3. Bliss to you. Bliss to you! Is me who is dog, Trixie Koontz, happy dog.
I, Trixie Who is Dog -Dean Koontz Illustrated by Janet Cleland
(I had to use this. Dean Koontz normally writes some of the best first paragraphs around. Treat yourself to an hour in a bookstore or library reading them. This is the only children’s book I ever saw by him)







4. Sometimes you wake up and the world is just plain different.
Witch and Wizard by James Patterson and Gabrielle Charbonnet
5. It is universally acknowledged that a zombie in possession of brains must be in want of more brains.
Pride and Prejudice and Zombies by Jane Austen and Seth Graeme –Smith

6. I didn’t always live here, and by “here” I do not mean the La Brea Tar Pits where I am writing this down in a notebook –I mean Los Angeles. When I was a little kid, I lived in Chicago.
The Neddiad by Daniel Pinkwater (I loved this book. He has a sequel coming out)

=====

Description of the task:
Answer these about the list of opening lines above:
1. Who illustrated I, Trixie Who is Dog?
2. Which book names Gabrielle Charbonnet as a co-author?
3. In the opening from The Neddiad, what city did the speaker live in as a little kid?

Given data:

=====

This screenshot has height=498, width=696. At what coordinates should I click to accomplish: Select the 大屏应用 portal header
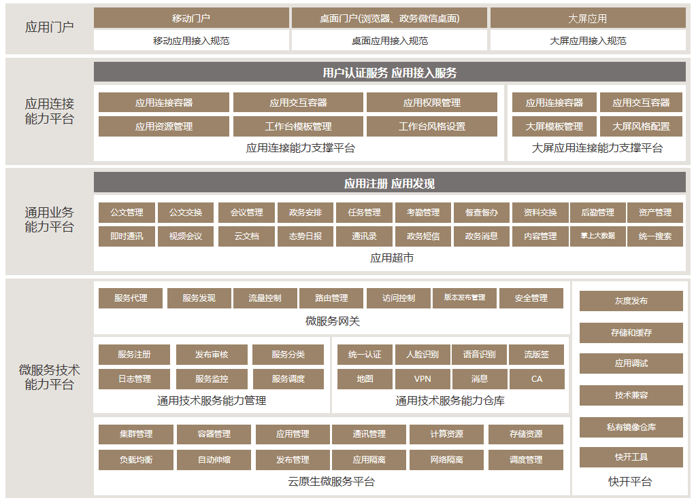pos(587,18)
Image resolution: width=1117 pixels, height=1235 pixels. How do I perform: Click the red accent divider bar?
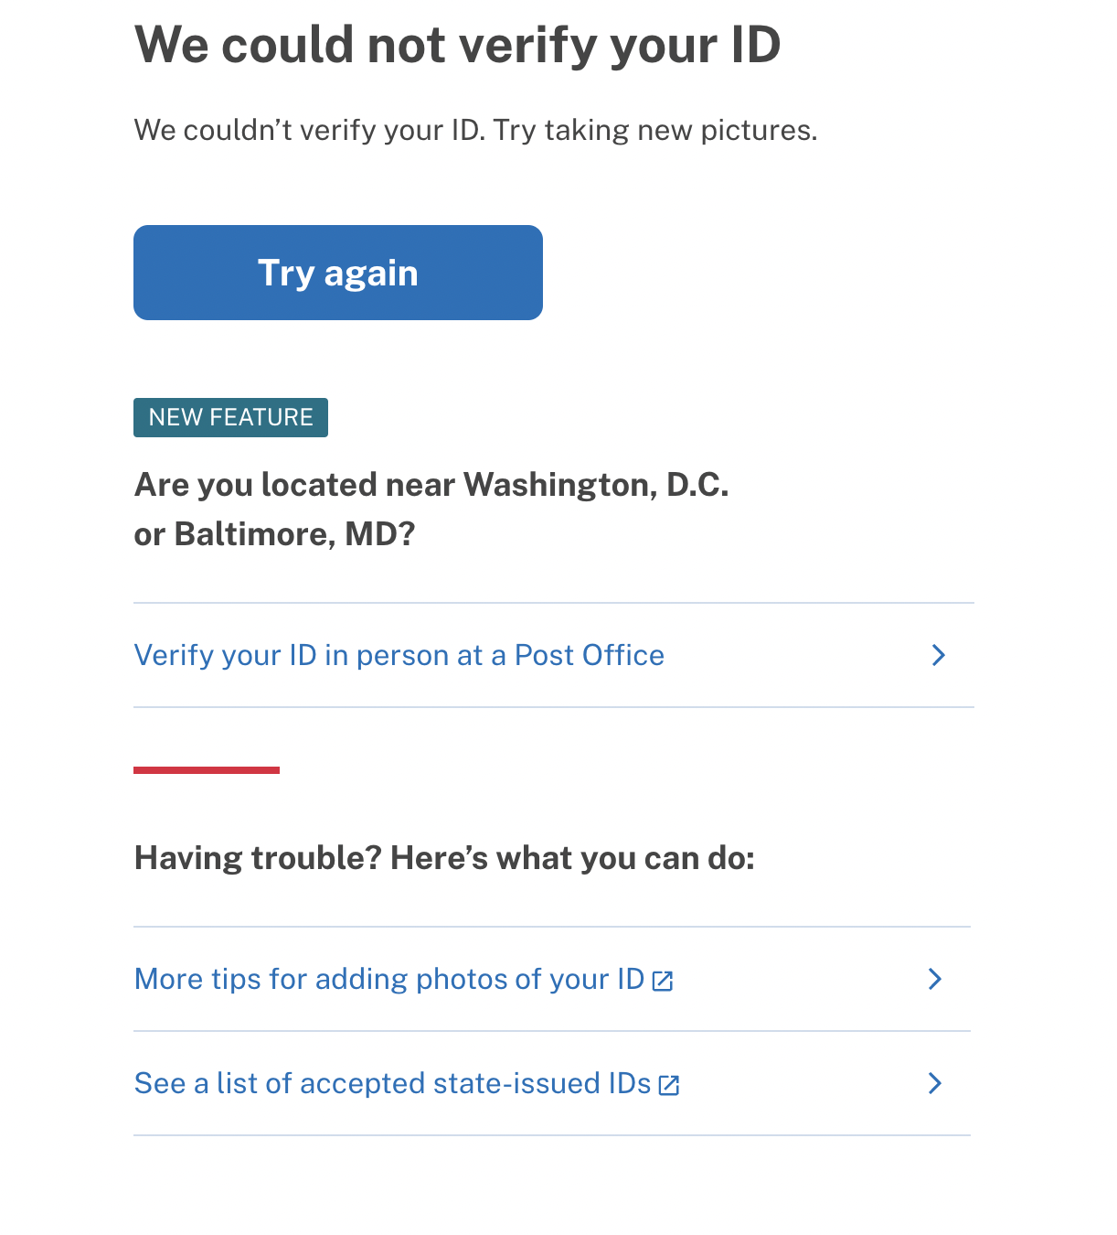click(x=207, y=770)
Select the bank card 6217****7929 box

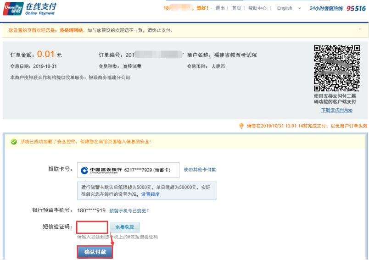coord(128,170)
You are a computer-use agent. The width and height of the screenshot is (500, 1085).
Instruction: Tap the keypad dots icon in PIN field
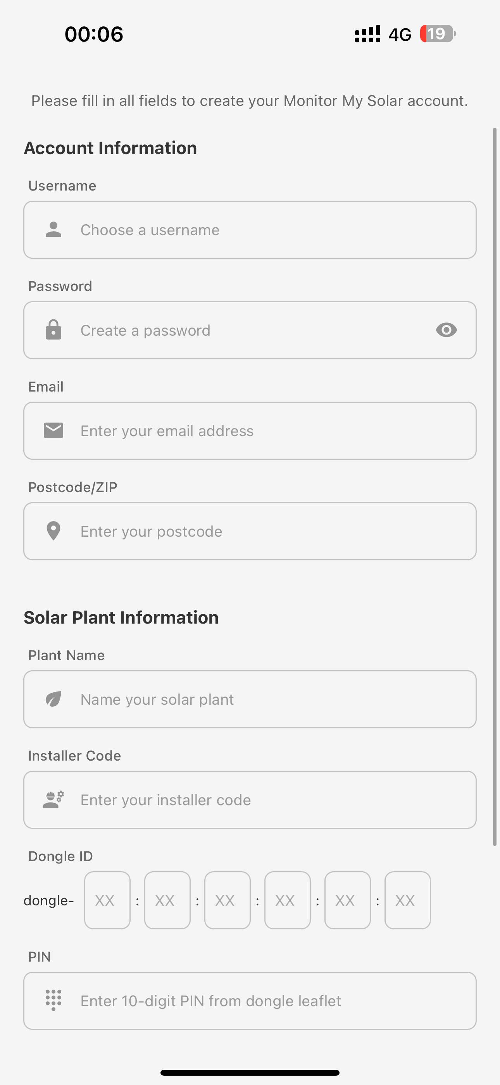[53, 1000]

=====

Answer section:
1. Janet Cleland
2. Witch and Wizard
3. Chicago